Para convidar os amigos para um passeio, a expressão “Vamo lá na 14?” substitui o tradicional “Vamos sair para tomar uma?”. A Rua 14 de Julho é um ponto de encontro tradicional em Campo Grande, onde as pessoas se reúnem para conversar e se divertir. Assim, um convite para sair pode soar como: “Queria sair para beber e espairecer hoje”. A sugestão seria: “Vamo lá na 14, então!“.

Levar uma guampa, Larga mão e Pior: Traição, desistência e concordância no dialeto local

A traição amorosa é metaforicamente representada por “Levar uma guampa”. Essa expressão, comum no Sul e Centro-Oeste, significa ser enganado pelo parceiro, o equivalente a “levar um chifre”. A origem remete ao chifre de animais, usado antigamente como recipiente. Em uma conversa sobre relacionamentos, a frase “Nunca mais quero namorar ninguém!” pode gerar a resposta: “Você fala isso porque levou uma guampa!”.

Para expressar desistência ou a necessidade de parar algo, usa-se “Larga mão”. Seja como conselho ou ordem, a expressão indica deixar para lá. Exemplos claros são: “Vou largar mão desse projeto” ou o direto “Larga mão disso!”.

A palavra “Pior”, embora comum em todo o Brasil com sentido formal de algo ruim, em Campo Grande ganha um uso coloquial para concordar com o que foi dito. Se alguém lamenta uma atitude, como “Por que eu fiz isso?”, a resposta concordante seria: “Pior, hein…”.

Vazou na braquiária, Trombar no farpado e Pura bucha: Fuga, obstáculos e dificuldades

A ideia de fugir ou sair rapidamente é expressa por “Vazou na braquiária”. Essa gíria, popularizada por uma música sertaneja, significa sumir ou escapar com agilidade, remetendo à imagem de alguém correndo para se esconder em um pasto de braquiária. Um exemplo seria: “Estava cansado ontem. Vazei na braquiária daquela festa”.

Encontrar dificuldades ou se dar mal é descrito como “Trombar no farpado”. A expressão, que faz alusão a uma cerca de arame farpado, indica um obstáculo inesperado. Alguém que se sentiu enganado pode dizer: “Eles acharam que iriam me enganar, mas trombaram no farpado!”.

Por fim, “Pura bucha”, conhecida no Sul, também foi eleita pelos campo-grandenses. Refere-se a uma situação muito difícil, um grande problema ou um trabalho árduo. A frase “Pura bucha aquela viagem!” resume a experiência de um perrengue.

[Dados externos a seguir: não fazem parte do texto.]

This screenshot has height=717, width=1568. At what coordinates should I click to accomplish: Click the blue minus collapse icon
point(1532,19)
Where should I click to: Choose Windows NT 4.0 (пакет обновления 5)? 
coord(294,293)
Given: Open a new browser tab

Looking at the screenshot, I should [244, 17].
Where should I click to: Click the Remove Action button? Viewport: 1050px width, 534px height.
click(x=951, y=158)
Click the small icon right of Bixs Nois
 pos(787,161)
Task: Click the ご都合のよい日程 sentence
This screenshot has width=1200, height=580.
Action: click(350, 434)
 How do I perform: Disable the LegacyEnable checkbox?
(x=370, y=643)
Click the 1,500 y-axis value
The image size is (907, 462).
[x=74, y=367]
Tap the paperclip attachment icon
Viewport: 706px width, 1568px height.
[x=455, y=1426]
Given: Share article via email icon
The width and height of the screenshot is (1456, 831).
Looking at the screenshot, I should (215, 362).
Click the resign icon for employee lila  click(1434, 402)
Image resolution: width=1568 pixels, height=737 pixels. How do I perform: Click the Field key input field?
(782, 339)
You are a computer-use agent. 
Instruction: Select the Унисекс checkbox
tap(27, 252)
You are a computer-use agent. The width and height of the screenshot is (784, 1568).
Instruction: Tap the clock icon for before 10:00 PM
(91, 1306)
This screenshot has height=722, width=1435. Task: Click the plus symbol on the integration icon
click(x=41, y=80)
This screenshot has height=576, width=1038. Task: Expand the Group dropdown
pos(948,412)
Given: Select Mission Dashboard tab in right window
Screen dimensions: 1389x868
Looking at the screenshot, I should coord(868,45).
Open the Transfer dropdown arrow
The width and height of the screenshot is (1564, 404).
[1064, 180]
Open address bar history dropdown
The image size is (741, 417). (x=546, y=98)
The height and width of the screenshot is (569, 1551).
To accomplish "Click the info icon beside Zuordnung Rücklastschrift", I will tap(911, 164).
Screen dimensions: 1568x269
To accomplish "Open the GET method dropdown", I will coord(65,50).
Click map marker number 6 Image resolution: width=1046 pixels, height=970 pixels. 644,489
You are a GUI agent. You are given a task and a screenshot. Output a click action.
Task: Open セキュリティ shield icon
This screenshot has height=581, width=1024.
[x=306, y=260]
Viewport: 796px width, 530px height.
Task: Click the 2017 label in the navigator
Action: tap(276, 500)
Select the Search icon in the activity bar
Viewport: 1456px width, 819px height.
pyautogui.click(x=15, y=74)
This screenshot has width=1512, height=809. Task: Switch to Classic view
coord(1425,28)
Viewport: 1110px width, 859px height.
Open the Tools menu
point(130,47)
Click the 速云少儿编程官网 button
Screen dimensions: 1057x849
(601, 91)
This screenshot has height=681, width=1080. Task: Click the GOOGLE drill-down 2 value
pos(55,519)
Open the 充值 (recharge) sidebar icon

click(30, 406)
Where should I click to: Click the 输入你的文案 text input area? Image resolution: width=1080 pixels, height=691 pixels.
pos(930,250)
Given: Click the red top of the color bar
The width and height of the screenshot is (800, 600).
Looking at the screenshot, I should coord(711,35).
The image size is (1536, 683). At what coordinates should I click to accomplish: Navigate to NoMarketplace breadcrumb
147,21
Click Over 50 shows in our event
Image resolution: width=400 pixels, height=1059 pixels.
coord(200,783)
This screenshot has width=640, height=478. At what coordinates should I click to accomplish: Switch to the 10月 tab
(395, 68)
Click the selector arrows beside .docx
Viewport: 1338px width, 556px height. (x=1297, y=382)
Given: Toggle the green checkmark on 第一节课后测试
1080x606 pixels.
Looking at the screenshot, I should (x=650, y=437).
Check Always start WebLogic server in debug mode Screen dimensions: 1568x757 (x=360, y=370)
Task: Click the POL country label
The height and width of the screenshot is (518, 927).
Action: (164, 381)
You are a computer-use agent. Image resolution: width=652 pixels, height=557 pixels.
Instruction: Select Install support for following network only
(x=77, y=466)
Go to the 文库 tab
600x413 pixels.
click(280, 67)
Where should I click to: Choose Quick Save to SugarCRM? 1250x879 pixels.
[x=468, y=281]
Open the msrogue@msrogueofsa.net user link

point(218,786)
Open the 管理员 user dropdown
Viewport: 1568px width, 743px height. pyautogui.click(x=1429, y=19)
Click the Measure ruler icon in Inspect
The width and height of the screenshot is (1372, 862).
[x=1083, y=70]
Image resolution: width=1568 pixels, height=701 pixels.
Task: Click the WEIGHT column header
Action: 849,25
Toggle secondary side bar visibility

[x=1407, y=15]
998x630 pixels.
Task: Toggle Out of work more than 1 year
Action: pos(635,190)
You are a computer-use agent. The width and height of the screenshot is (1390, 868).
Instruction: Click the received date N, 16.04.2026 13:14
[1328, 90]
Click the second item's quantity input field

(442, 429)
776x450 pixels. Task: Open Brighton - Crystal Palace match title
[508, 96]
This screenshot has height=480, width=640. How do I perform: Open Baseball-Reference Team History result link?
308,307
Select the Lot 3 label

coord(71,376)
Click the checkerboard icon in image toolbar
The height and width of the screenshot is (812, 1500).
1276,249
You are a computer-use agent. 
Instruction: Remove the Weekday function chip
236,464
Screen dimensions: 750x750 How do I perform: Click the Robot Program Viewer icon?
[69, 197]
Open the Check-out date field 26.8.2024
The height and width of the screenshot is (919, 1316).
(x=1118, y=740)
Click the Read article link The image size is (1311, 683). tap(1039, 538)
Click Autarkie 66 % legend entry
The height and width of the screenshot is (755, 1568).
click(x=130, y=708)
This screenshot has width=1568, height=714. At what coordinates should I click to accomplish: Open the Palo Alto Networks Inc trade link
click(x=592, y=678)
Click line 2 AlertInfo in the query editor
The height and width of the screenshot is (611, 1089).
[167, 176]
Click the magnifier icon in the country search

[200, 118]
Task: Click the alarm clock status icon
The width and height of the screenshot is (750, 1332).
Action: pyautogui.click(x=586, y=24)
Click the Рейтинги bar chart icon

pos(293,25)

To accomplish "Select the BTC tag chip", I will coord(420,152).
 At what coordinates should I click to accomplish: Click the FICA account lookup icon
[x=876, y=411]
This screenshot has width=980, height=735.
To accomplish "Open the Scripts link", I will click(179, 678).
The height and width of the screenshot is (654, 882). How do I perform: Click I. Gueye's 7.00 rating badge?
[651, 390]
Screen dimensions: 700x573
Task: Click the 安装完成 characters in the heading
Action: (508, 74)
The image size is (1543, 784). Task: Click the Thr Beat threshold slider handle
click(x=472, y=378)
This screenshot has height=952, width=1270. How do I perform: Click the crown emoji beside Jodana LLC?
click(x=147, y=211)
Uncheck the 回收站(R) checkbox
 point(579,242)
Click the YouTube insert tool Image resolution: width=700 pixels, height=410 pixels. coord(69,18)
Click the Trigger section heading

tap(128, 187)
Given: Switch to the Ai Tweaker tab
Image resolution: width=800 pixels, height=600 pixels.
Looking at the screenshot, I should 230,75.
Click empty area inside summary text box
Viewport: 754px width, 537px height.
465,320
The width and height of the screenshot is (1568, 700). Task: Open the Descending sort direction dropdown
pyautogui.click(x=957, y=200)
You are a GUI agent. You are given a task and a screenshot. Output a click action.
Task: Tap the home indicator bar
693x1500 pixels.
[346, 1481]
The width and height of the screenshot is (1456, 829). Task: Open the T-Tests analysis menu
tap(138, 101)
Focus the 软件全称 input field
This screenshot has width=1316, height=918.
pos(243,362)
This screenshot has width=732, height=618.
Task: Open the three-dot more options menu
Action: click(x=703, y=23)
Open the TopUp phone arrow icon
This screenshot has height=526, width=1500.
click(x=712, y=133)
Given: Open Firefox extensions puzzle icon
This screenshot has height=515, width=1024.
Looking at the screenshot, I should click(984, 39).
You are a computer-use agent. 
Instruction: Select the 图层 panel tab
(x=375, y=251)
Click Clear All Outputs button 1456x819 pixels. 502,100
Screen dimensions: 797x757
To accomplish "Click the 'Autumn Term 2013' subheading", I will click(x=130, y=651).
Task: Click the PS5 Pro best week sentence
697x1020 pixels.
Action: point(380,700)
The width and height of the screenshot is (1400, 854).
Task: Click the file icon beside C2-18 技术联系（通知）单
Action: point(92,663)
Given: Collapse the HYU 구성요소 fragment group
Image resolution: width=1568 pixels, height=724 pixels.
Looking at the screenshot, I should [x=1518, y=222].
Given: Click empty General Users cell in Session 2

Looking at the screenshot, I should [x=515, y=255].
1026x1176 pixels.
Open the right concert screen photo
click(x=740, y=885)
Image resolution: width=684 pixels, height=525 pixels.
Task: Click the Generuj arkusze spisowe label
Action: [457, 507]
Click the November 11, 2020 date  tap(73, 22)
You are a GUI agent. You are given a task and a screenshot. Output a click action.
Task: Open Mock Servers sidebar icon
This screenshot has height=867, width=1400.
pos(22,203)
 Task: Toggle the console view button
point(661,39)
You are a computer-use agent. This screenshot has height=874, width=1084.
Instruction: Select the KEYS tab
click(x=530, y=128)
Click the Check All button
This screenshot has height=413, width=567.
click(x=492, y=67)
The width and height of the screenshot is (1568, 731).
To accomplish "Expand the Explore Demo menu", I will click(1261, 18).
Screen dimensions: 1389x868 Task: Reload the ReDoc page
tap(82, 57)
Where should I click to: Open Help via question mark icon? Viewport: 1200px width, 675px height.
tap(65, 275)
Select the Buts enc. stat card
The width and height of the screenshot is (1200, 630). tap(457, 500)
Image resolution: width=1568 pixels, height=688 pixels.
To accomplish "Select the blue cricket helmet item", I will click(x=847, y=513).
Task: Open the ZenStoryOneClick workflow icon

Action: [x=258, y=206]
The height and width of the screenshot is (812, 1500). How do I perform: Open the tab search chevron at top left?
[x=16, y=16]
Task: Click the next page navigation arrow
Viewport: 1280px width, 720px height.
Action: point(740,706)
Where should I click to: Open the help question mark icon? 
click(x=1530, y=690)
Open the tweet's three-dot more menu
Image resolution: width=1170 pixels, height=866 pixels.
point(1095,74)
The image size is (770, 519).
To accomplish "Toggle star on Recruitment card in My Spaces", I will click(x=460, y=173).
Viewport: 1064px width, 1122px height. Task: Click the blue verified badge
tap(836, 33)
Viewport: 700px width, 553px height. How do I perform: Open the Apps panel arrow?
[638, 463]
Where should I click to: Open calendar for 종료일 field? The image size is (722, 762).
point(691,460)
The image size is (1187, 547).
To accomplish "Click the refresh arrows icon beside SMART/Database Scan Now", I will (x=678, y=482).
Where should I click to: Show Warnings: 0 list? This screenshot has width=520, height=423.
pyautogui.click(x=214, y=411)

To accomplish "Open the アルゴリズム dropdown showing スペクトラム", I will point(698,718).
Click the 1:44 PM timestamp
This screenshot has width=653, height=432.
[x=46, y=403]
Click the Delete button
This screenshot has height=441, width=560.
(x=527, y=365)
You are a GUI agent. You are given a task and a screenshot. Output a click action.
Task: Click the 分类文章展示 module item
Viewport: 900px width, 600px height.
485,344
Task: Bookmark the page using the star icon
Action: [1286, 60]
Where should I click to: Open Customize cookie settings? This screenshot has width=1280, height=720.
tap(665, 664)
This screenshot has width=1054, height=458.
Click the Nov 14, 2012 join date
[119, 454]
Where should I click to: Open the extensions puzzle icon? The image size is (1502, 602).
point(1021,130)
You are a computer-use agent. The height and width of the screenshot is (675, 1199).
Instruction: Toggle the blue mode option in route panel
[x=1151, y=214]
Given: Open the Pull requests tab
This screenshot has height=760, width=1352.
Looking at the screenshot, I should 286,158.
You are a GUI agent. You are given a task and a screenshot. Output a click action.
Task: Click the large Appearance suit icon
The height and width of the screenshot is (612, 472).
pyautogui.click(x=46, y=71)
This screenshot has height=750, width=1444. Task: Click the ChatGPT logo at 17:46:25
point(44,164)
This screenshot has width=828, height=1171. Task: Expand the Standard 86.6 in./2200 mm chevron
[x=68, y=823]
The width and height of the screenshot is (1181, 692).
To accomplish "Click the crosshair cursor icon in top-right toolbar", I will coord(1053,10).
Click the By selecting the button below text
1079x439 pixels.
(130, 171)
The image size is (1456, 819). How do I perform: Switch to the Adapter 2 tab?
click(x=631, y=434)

Pesquisadora investiga a identidade linguística campo-grandense

Mircia Hermenegildo Salomão Conchalo, doutora em Estudos Linguísticos e docente da UEMS em Campo Grande, está desenvolvendo uma pesquisa sobre a fala local. O projeto, intitulado “Estudo de percepção e identidade linguística: como os campo-grandenses acham que falam”, visa analisar a identidade e a percepção linguística dos moradores. Conforme o Campo Grande NEWS checou, a pesquisa destaca a influência de outros estados na linguagem da Capital, como mineiros, paranaenses, paulistas e goianos, e busca identificar o que torna o dialeto de Campo Grande verdadeiramente único.

A pesquisadora explica que muitas expressões consideradas típicas de Campo Grande também são encontradas em outras regiões do Brasil. No entanto, o objetivo é mapear os fenômenos linguísticos que se tornaram característicos da cidade, considerando que o estado tem quase 50 anos e já possui gerações nascidas em seu território. A pesquisa pretende, inclusive, analisar como os campo-grandenses percebem os sotaques de outras partes do país, conforme apurado pelo Campo Grande NEWS.

A iniciativa de Mircia Conchalo surge da carência de estudos sociolinguísticos em Mato Grosso do Sul. Ela pretende coletar dados por meio de formulários online e gravações de falantes de diferentes sotaques brasileiros para, então, analisar as percepções dos campo-grandenses. A expectativa é que a pesquisa, iniciada ainda este ano, traga à luz aspectos fascinantes da identidade linguística da Capital, conforme detalhado pelo Campo Grande NEWS.